IRAN will begin operation of the country's first nuclear power plant within months, the country's foreign minister, Manouchehr Mottaki, said yesterday, two days after the arrival of a second delivery of nuclear fuel from Russia.
Mr Mottaki said Russia, which is helping build the light-water reactor in the southern Iranian town of Bushehr, will have completed nuclear-fuel shipments by summer 2008, paving the way for it to start working at half its 1,000 megawatt capacity.
After months of delay, Russia began shipping nuclear fuel to Bushehr in mid-December and completed its second delivery on Friday.
The Iranians have said Russia will send a total of 82 tons of nuclear fuel in eight shipments.
"Half of the capacity of the Bushehr nuclear power plant will be launched in the summer of the coming year," Mr Mottaki said.
The process was held up by Russian claims that Iran had delayed construction payments for the reactor, but many observers suggested Moscow was also unhappy with Tehran's unwillingness to assure the international community that it was not developing nuclear arms.
Tehran heralded the initial shipment as a victory, saying it proved its nuclear programme was peaceful, not a cover for weapons development as claimed by the US and some of its allies.
The US initially opposed Russian participation in building the Bushehr reactor and supplying it with fuel, but reversed its position about a year ago to obtain Moscow's support for the first set of United Nations sanctions against Iran.

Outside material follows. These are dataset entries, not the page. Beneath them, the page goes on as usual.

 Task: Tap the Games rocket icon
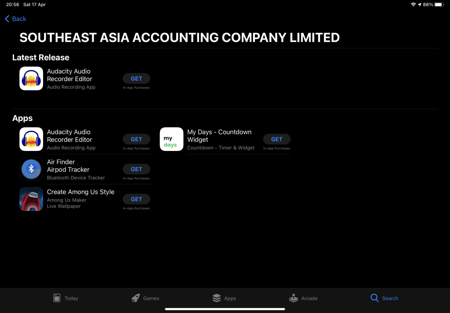tap(136, 298)
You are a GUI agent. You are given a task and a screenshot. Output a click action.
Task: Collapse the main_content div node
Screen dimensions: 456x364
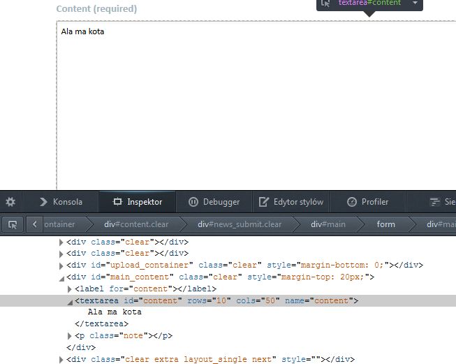pyautogui.click(x=61, y=277)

Washington was also influenced by Iran's agreement to return spent nuclear fuel from the reactor back to Russia to ensure it does not extract plutonium to make atomic bombs.

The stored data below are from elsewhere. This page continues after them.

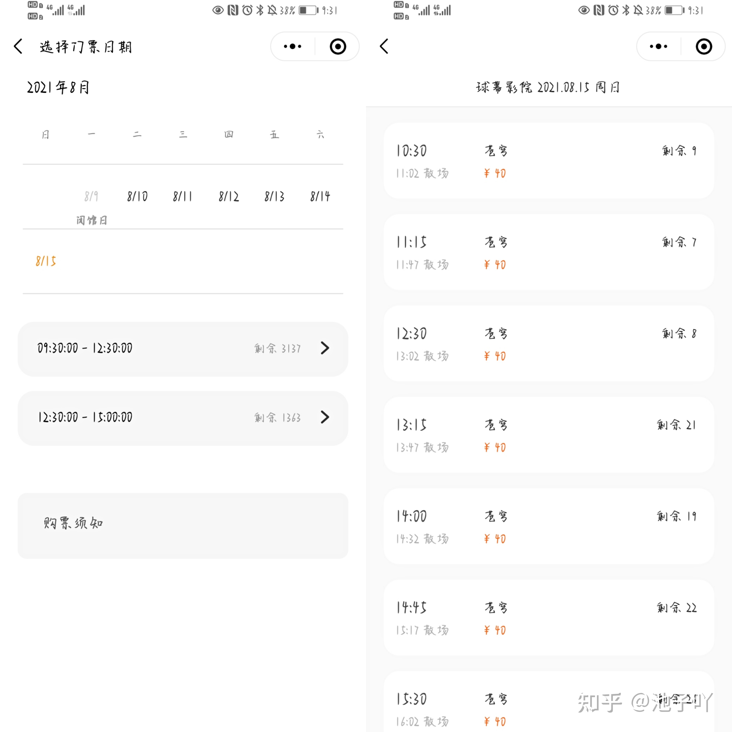Choose the 10:30 苍穹 showtime
The height and width of the screenshot is (732, 732).
click(549, 161)
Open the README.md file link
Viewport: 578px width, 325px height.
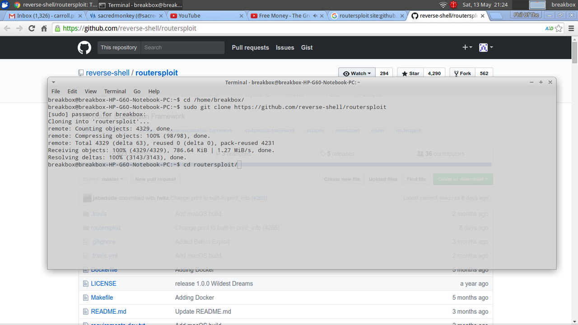109,311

Russia's decision to begin shipping nuclear fuel to Iran followed a US intelligence report earlier this month that concluded Tehran had stopped its nuclear-weapons programme in late 2003 and had not resumed it since. Iran insists it never had a weapons programme.
It also came after the International Atomic Energy Agency said Iran had been truthful about its past uranium-enrichment activities.
The US downplayed the first delivery, and both Washington and Moscow said the supply of nuclear fuel meant Iran had no need to continue its uranium-enrichment programme – a process that can provide fuel for a reactor or fissile material for a bomb.
Iran insisted it would continue enriching uranium because it needed to provide fuel to a 300-megawatt light-water reactor it was building in the south-western town of Darkhovin. Iranian officials have said they plan to generate 20,000 megawatts of electricity through nuclear energy in the next two decades.
The US has pushed through two sets of UN sanctions against Iran, demanding it suspend uranium enrichment, and has been urging Security Council members to pass a third set.
Iran has defied the UN's demands, and Washington's effort to impose harsher measures has been complicated by the recent intelligence report as well as by resistance from Russia and China.